Copy out every line of the data below word for word, without changing anything.
Start of LISTED ENTRIES
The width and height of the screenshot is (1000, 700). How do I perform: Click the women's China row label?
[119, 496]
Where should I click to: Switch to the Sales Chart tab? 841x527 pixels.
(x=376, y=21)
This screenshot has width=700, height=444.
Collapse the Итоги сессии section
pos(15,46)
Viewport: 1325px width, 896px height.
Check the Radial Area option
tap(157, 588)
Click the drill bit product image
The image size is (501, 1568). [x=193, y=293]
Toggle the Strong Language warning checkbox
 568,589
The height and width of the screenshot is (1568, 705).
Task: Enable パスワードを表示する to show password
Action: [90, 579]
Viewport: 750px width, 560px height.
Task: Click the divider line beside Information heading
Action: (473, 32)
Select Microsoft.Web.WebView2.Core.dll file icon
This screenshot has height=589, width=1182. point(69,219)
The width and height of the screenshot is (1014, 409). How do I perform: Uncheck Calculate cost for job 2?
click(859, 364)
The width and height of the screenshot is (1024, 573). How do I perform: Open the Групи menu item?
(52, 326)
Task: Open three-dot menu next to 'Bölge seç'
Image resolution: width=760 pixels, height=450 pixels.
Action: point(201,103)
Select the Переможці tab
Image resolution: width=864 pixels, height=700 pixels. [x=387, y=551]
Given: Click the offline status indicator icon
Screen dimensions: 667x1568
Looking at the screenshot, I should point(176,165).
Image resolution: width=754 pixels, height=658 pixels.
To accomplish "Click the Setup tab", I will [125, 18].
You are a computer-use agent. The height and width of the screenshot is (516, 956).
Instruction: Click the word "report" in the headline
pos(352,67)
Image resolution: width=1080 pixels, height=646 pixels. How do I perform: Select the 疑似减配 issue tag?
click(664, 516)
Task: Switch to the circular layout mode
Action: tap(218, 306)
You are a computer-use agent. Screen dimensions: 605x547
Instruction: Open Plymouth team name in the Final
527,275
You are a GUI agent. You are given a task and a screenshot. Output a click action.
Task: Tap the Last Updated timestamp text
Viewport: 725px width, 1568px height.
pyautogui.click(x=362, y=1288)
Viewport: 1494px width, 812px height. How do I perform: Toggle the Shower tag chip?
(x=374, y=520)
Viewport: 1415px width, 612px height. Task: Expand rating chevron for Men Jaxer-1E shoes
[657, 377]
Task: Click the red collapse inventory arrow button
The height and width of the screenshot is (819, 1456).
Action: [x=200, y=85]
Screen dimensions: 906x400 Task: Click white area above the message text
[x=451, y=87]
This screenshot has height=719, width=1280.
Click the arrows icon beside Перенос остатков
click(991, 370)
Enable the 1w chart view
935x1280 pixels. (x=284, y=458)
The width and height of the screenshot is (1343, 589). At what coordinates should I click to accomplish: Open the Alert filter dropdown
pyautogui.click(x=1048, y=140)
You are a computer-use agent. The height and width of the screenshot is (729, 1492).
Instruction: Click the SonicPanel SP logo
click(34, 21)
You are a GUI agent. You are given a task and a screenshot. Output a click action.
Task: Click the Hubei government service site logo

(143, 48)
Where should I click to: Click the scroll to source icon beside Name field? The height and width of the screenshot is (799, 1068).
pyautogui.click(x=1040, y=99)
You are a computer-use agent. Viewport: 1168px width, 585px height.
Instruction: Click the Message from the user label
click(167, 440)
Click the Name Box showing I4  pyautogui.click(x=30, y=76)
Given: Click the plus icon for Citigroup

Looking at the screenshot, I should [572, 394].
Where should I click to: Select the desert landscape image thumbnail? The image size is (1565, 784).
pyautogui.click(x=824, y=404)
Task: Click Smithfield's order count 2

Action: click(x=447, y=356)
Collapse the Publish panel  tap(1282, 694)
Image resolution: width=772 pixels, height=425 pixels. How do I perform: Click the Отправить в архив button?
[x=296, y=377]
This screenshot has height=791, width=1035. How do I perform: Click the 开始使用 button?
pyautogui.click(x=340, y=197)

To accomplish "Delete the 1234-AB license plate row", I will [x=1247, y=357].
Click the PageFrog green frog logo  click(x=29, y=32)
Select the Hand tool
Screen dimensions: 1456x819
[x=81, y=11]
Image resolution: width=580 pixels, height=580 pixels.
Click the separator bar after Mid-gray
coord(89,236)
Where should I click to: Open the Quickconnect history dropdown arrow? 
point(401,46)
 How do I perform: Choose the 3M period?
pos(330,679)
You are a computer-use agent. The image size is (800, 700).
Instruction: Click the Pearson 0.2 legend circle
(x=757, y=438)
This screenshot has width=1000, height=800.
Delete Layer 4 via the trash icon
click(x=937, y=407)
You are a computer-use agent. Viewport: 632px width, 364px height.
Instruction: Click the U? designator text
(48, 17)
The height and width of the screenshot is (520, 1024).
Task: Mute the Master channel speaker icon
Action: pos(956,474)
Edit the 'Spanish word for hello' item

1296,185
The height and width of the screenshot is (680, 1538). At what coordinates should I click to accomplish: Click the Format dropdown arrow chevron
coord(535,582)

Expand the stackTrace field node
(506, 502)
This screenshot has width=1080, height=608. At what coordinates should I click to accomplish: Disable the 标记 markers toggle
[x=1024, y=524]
End of LISTED ENTRIES
PROBLEM SOLUTION:
The width and height of the screenshot is (1000, 700). How do I perform: Click the women's China row label?
[119, 496]
Where should I click to: Switch to the Sales Chart tab? 841x527 pixels.
(x=376, y=21)
This screenshot has width=700, height=444.
Collapse the Итоги сессии section
pos(15,46)
Viewport: 1325px width, 896px height.
Check the Radial Area option
tap(157, 588)
Click the drill bit product image
The image size is (501, 1568). [x=193, y=293]
Toggle the Strong Language warning checkbox
 568,589
The height and width of the screenshot is (1568, 705).
Task: Enable パスワードを表示する to show password
Action: [90, 579]
Viewport: 750px width, 560px height.
Task: Click the divider line beside Information heading
Action: (473, 32)
Select Microsoft.Web.WebView2.Core.dll file icon
This screenshot has height=589, width=1182. point(69,219)
The width and height of the screenshot is (1014, 409). How do I perform: Uncheck Calculate cost for job 2?
click(859, 364)
The width and height of the screenshot is (1024, 573). How do I perform: Open the Групи menu item?
(52, 326)
Task: Open three-dot menu next to 'Bölge seç'
Image resolution: width=760 pixels, height=450 pixels.
Action: point(201,103)
Select the Переможці tab
Image resolution: width=864 pixels, height=700 pixels. [x=387, y=551]
Given: Click the offline status indicator icon
Screen dimensions: 667x1568
Looking at the screenshot, I should point(176,165).
Image resolution: width=754 pixels, height=658 pixels.
To accomplish "Click the Setup tab", I will [125, 18].
You are a computer-use agent. The height and width of the screenshot is (516, 956).
Instruction: Click the word "report" in the headline
pos(352,67)
Image resolution: width=1080 pixels, height=646 pixels. How do I perform: Select the 疑似减配 issue tag?
click(664, 516)
Task: Switch to the circular layout mode
Action: tap(218, 306)
You are a computer-use agent. Screen dimensions: 605x547
Instruction: Open Plymouth team name in the Final
527,275
You are a GUI agent. You are given a task and a screenshot. Output a click action.
Task: Tap the Last Updated timestamp text
Viewport: 725px width, 1568px height.
pyautogui.click(x=362, y=1288)
Viewport: 1494px width, 812px height. How do I perform: Toggle the Shower tag chip?
(x=374, y=520)
Viewport: 1415px width, 612px height. Task: Expand rating chevron for Men Jaxer-1E shoes
[657, 377]
Task: Click the red collapse inventory arrow button
The height and width of the screenshot is (819, 1456).
Action: [x=200, y=85]
Screen dimensions: 906x400 Task: Click white area above the message text
[x=451, y=87]
This screenshot has height=719, width=1280.
Click the arrows icon beside Перенос остатков
click(991, 370)
Enable the 1w chart view
935x1280 pixels. (x=284, y=458)
The width and height of the screenshot is (1343, 589). At what coordinates should I click to accomplish: Open the Alert filter dropdown
pyautogui.click(x=1048, y=140)
You are a computer-use agent. The height and width of the screenshot is (729, 1492).
Instruction: Click the SonicPanel SP logo
click(34, 21)
You are a GUI agent. You are given a task and a screenshot. Output a click action.
Task: Click the Hubei government service site logo

(143, 48)
Where should I click to: Click the scroll to source icon beside Name field? The height and width of the screenshot is (799, 1068).
pyautogui.click(x=1040, y=99)
You are a computer-use agent. Viewport: 1168px width, 585px height.
Instruction: Click the Message from the user label
click(167, 440)
Click the Name Box showing I4  pyautogui.click(x=30, y=76)
Given: Click the plus icon for Citigroup

Looking at the screenshot, I should [572, 394].
Where should I click to: Select the desert landscape image thumbnail? The image size is (1565, 784).
pyautogui.click(x=824, y=404)
Task: Click Smithfield's order count 2

Action: click(x=447, y=356)
Collapse the Publish panel  tap(1282, 694)
Image resolution: width=772 pixels, height=425 pixels. How do I perform: Click the Отправить в архив button?
[x=296, y=377]
This screenshot has height=791, width=1035. How do I perform: Click the 开始使用 button?
pyautogui.click(x=340, y=197)

To accomplish "Delete the 1234-AB license plate row", I will [x=1247, y=357].
Click the PageFrog green frog logo  click(x=29, y=32)
Select the Hand tool
Screen dimensions: 1456x819
[x=81, y=11]
Image resolution: width=580 pixels, height=580 pixels.
Click the separator bar after Mid-gray
coord(89,236)
Where should I click to: Open the Quickconnect history dropdown arrow? 
point(401,46)
 How do I perform: Choose the 3M period?
pos(330,679)
You are a computer-use agent. The image size is (800, 700).
Instruction: Click the Pearson 0.2 legend circle
(x=757, y=438)
This screenshot has width=1000, height=800.
Delete Layer 4 via the trash icon
click(x=937, y=407)
You are a computer-use agent. Viewport: 632px width, 364px height.
Instruction: Click the U? designator text
(48, 17)
The height and width of the screenshot is (520, 1024).
Task: Mute the Master channel speaker icon
Action: pos(956,474)
Edit the 'Spanish word for hello' item

1296,185
The height and width of the screenshot is (680, 1538). At what coordinates should I click to accomplish: Click the Format dropdown arrow chevron
coord(535,582)

Expand the stackTrace field node
(506, 502)
This screenshot has width=1080, height=608. At what coordinates should I click to accomplish: Disable the 标记 markers toggle
[x=1024, y=524]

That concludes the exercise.